Bilodeau, B. L. and Renn, K. A. (2005), Analysis of LGBT identity development models and implications for practice. New Directions for Student Services, 2005: 25-39. doi:10.1002/ss.171

Buchanan, D. and Badham, R. (2008). Power, politics, and organizational change. Los Angeles: SAGE.

Cass, V. (1979). Homosexual identity formation: A theoretical model. Journal of Homosexuality, 4 (3), 219-235.

Currie, G., & Lockett, A. (2007). A critique of transformational leadership: Moral, professional and contingent dimensions of leadership within public services organizations. Human Relations, 60(2), 341–370. https://doi.org/10.1177/0018726707075884

Fassinger, R; Shullman, S and Stevenson, M (2010 Toward an Affirmative Lesbian, Gay, Bisexual, and Transgender Leadership Paradigm. American Psychologist. 65(3):201-215, April 2010.

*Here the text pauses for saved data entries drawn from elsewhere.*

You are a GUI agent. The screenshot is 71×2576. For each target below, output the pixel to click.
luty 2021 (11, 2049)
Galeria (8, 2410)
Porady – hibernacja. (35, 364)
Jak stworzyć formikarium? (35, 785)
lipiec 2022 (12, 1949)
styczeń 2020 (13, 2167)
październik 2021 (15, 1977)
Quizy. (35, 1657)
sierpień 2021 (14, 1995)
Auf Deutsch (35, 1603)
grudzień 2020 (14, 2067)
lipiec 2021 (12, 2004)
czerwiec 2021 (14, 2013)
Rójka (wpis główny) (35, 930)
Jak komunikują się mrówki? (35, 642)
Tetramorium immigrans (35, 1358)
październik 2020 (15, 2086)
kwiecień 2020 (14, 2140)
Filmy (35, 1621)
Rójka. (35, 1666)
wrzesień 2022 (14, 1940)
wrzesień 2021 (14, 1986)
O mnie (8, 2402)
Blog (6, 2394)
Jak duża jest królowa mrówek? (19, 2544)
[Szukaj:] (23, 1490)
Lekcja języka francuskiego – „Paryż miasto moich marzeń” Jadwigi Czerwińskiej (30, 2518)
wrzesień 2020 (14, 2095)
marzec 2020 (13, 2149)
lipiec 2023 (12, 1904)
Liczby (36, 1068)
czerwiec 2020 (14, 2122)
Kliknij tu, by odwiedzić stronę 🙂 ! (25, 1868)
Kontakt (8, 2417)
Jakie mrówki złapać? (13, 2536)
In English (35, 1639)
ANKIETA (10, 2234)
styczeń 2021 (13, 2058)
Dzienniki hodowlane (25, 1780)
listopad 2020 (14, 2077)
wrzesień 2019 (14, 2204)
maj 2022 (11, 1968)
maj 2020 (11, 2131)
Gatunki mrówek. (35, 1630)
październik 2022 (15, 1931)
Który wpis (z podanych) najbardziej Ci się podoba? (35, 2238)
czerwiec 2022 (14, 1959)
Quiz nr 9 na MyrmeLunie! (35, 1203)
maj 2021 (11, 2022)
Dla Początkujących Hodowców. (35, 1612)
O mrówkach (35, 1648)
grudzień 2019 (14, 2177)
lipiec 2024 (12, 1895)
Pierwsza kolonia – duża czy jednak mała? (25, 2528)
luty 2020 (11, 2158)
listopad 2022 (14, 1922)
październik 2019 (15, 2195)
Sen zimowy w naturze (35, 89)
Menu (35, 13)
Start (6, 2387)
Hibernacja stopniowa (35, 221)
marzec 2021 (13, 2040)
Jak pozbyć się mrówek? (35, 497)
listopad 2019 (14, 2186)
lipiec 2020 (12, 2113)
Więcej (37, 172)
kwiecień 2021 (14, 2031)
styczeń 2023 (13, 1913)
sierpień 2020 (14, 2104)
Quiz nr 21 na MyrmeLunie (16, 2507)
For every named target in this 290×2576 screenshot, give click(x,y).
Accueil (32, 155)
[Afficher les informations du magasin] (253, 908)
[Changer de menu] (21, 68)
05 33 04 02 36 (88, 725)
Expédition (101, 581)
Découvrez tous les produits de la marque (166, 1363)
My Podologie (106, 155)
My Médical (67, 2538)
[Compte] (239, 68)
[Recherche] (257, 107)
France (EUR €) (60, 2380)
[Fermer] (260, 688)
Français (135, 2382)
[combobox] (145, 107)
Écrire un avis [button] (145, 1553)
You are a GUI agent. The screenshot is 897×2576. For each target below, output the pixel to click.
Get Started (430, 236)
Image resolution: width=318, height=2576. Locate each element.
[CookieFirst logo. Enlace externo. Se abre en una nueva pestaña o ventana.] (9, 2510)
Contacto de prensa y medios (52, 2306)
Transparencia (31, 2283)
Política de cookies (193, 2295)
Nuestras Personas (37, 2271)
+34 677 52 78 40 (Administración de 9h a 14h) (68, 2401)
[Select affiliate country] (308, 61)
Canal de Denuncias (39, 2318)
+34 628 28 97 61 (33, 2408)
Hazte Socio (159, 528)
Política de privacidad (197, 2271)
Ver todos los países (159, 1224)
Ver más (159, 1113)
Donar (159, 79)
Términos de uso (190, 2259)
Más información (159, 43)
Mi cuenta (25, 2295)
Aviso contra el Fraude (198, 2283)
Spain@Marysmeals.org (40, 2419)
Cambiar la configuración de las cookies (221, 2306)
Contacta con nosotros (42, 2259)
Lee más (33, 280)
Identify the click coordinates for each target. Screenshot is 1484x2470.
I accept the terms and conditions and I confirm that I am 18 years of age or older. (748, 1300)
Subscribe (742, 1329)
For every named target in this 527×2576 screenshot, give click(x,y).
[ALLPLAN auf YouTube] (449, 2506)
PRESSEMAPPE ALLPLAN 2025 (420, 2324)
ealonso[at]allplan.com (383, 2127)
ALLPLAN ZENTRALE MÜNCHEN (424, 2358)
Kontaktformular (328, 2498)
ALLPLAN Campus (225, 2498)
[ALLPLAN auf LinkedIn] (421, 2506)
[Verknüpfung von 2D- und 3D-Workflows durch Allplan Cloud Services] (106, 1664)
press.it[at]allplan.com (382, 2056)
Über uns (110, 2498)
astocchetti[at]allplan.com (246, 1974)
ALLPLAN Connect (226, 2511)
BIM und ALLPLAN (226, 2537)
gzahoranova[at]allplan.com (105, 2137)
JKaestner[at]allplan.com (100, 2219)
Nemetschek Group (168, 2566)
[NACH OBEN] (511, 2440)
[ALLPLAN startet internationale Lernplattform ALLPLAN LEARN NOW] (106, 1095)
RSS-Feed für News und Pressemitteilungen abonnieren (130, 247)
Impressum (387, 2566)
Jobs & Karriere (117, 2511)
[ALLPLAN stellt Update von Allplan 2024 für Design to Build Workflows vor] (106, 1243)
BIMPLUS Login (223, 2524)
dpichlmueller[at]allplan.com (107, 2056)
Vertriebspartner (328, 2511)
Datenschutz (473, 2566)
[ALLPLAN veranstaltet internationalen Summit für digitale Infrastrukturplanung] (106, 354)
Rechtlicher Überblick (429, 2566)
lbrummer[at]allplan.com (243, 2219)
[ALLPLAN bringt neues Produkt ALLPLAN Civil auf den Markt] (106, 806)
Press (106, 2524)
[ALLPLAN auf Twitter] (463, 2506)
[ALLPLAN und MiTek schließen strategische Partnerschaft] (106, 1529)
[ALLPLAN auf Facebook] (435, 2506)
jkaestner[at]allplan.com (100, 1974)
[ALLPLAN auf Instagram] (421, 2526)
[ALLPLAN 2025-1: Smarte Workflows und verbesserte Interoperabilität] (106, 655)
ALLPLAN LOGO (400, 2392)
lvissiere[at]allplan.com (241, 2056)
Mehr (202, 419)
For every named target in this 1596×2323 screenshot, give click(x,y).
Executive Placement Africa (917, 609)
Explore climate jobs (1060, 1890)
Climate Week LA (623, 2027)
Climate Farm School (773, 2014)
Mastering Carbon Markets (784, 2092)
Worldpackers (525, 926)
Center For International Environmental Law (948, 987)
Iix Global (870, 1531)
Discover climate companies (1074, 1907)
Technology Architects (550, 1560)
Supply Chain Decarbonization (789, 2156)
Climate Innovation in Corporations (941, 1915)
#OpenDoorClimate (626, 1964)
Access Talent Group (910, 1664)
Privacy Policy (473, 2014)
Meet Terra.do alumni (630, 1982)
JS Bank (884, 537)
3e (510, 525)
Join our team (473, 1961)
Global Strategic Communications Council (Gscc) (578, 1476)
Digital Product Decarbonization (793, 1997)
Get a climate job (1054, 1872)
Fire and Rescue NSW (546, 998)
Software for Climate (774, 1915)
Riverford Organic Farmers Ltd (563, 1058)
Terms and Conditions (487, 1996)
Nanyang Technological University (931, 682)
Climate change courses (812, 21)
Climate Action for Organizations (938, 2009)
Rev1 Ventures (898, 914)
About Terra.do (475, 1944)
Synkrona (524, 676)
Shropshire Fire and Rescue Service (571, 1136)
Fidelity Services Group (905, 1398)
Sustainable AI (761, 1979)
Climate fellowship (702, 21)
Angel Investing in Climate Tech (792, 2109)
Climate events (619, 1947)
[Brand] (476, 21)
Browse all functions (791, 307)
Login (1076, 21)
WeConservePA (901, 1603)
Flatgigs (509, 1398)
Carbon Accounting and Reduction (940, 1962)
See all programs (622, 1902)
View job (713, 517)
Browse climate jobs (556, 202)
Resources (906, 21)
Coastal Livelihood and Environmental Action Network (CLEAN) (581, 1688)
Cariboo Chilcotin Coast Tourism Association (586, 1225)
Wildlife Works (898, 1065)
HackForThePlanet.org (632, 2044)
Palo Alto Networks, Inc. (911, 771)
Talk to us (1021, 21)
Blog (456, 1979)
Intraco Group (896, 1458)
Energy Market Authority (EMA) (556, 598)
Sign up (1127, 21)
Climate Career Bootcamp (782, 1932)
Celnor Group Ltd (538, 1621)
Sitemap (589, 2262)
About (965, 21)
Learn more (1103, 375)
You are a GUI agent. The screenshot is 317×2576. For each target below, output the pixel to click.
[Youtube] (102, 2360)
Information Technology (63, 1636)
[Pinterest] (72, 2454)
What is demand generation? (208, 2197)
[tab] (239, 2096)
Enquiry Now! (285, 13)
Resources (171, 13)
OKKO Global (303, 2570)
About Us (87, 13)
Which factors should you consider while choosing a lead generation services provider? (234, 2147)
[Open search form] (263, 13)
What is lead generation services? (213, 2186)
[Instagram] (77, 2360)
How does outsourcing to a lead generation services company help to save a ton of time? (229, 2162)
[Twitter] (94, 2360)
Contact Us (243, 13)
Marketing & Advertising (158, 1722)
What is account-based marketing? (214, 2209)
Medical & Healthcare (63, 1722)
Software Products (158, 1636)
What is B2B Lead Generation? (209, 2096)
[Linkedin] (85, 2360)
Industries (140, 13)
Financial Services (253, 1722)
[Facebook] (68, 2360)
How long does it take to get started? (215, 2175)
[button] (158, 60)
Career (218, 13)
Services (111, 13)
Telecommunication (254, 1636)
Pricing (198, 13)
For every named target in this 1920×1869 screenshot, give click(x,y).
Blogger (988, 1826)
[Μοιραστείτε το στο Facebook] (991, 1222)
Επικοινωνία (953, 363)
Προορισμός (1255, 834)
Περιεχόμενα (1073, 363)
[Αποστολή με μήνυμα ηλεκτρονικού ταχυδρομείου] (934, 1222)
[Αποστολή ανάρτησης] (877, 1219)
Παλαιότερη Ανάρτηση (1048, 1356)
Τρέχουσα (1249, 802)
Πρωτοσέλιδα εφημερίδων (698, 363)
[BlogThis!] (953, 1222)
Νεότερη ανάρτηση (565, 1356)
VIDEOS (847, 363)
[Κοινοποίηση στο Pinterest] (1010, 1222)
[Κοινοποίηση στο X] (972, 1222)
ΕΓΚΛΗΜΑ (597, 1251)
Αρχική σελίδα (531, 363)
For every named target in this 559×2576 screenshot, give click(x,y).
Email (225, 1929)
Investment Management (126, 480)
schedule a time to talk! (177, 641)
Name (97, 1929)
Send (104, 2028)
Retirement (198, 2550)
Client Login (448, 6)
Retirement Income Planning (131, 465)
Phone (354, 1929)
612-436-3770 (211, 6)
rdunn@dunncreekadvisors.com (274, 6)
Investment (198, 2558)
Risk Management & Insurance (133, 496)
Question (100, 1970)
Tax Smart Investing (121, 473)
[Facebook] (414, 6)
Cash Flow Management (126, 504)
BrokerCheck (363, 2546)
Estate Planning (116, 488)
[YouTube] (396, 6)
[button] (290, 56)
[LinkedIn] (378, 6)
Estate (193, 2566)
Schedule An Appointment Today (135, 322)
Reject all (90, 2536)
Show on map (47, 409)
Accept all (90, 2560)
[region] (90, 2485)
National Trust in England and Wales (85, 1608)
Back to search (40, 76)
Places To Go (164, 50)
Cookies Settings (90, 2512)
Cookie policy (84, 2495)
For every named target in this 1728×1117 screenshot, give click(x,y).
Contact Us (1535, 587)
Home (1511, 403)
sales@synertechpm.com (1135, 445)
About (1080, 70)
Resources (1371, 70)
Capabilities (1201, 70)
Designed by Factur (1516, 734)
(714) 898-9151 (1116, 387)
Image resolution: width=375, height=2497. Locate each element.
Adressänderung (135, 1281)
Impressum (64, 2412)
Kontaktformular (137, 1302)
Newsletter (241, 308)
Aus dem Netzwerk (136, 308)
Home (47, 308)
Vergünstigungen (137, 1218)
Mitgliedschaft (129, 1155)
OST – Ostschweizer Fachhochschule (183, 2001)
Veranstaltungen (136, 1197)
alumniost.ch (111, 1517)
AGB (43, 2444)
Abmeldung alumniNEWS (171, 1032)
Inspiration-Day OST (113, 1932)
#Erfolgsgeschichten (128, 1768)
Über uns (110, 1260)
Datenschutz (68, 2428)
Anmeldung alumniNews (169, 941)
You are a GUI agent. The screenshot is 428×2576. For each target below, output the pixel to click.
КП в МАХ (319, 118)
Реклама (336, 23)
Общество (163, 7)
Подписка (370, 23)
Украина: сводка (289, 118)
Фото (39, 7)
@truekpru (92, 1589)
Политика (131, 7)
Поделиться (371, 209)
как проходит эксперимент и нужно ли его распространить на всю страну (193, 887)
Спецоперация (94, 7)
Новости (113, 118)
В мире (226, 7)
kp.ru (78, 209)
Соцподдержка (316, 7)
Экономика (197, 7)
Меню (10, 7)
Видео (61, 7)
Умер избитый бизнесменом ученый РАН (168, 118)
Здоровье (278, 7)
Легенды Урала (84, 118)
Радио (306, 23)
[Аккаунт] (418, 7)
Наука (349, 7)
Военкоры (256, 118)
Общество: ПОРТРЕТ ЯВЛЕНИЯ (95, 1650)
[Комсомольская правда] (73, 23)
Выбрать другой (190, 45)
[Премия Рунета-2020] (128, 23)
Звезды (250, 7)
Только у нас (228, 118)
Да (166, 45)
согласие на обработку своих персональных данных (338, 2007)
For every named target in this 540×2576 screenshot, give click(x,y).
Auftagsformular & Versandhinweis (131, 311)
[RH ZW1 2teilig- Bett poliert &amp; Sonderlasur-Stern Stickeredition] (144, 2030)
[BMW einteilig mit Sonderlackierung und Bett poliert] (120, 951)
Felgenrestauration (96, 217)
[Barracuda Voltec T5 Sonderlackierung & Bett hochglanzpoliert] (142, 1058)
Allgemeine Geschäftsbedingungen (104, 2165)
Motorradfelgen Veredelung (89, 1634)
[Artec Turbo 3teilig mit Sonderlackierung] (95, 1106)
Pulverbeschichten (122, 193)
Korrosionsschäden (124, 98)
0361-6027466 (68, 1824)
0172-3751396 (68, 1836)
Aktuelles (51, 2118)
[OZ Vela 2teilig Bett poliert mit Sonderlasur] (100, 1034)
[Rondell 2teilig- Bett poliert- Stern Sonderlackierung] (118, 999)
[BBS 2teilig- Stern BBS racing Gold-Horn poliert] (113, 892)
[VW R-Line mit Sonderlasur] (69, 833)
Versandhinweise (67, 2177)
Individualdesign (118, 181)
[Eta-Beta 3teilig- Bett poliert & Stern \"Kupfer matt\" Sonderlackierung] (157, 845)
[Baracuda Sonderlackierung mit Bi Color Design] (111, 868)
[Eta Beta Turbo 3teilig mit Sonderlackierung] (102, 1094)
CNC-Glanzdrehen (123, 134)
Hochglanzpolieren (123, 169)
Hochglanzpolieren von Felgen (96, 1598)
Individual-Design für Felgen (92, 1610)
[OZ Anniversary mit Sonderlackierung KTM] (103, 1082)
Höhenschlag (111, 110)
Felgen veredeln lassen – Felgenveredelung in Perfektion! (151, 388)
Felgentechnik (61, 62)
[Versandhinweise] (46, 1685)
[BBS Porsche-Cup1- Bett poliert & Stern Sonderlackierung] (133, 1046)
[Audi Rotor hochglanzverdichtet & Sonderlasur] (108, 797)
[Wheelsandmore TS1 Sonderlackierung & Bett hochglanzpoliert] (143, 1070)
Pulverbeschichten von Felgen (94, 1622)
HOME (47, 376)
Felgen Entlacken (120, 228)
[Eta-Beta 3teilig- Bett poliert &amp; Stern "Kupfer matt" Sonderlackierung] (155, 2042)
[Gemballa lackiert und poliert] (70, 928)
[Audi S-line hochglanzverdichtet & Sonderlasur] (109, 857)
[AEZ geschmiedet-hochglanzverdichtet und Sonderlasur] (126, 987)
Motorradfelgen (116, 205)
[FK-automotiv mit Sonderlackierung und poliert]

Kaufman, Joanne and Johnson, Cathryn (2004) Stigmatized Individuals and the Process of Identity, The Sociological Quarterly, 45 (4), 807–33

Lee M. (2014), “Transformational Leadership: Is It Time For A Recall?”, International Journal of Management and Applied Research, Vol. 1, No. 1, pp. 17-29.https://doi.org/10.18646/2056.11.14-002

McManus, J (2015) Healthcare provision in relation to faith issues: issues for healthcare employers Paper for the Equality and Human Rights Commission Invited Rountable on Religion and Health, 23 rd July 2015

Poole, Eve. (2009). Organisational Spirituality – A Literature Review. Journal of Business Ethics. 84. 577-588. 10.1007/s10551-008-9726-z.

Poole, E (2017) Leadersmithing. London: Bloombsury.